Clara                  - (seccata) Io sto magnificamente! Me­glio di quando ero giovane. Voi piuttosto, mi sembrate molto, molto... mutato...

Dala                   - Brutto?

Clara                  - Sareste per caso vanitoso?

Dala                   - In questo momento, si. Mi sento co­me un pavone che, per ragioni sentimen­tali, debba assolutamente aprire il suo ventaglio colorato.

Clara                  - Apritelo, caro, apritelo. D'altra par­te non dovete mica piacere a me.

Dala                   - No, ma ci avrei tenuto, così per crea­re un'atmosfera favorevole nell'ambiente. (Ride). Annapia?

Antonio             - E' andata a rimettersi in ordine, Perché ha lavorato fino a questo momento.

Dala                   - (va a guardare il quadro).

Antonio             - Vi piace?

Dala                   - Uhm... così! Non c'è, non c'è.... (Scrolla le spalle). Ma questo non ha im­portanza.

Clara                  - Non si può dire che l'amore vi fac­cia velo.

Dala                   - Mai.
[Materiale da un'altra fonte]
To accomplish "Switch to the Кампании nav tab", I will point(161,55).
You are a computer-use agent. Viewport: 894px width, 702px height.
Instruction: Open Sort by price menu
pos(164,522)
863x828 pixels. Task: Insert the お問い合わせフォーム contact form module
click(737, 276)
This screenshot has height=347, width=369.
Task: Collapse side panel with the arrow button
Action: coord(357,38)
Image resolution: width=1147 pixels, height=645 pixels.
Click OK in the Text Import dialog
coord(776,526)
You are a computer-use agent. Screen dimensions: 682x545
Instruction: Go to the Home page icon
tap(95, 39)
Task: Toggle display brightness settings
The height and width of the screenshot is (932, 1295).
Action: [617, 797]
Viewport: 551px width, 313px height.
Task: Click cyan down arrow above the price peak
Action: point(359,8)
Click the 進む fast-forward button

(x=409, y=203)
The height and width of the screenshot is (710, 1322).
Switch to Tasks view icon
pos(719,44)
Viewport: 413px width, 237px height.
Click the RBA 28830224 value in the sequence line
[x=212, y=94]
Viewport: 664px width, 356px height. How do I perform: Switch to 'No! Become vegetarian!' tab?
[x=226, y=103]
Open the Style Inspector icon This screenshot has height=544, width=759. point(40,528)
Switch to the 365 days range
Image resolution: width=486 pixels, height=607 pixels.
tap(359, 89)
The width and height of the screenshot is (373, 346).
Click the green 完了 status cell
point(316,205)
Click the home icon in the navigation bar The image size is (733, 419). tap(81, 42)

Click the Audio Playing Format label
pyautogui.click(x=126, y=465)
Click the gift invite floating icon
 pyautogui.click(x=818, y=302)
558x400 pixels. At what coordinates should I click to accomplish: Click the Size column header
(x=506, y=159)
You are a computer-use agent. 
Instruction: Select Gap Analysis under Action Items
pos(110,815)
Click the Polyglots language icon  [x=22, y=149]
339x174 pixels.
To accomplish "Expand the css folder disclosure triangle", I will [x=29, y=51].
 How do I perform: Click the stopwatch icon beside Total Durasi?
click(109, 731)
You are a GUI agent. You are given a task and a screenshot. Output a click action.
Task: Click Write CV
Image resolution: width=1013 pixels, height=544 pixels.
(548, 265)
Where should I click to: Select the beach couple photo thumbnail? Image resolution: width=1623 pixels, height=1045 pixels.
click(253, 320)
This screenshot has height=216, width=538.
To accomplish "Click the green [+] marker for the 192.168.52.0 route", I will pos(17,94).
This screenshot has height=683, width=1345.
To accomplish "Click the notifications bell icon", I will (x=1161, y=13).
L'arte si giustifica col fanati­smo. Se no, che cosa diventa? Un gioco.

Clara                  - Non datevi delle arie, Perché siete un grande pittore.

Dala                   - Storie.

Clara                  - Siete perfino nell'Enciclopedia Trec­cani.

Dala                   - E' vero. Giovanni Dala nato... la­sciamo andare... Autore di un celebre quadro: «Il Pegaso d'oro». Non fece altro.

Clara                  - Comunque, una cosa bella!

Dala                   - Un cattivo scherzo, signora Clara, il figlio unico.

Antonio             - Bè, siete severo con voi stesso. Voi avete fatto molte altre cose che ama­te... e delle quali parlate con entusiasmo.

Dala                   - Con amore, prego... Le mie cose me­diocri sì, quelle si. Le amo veramente.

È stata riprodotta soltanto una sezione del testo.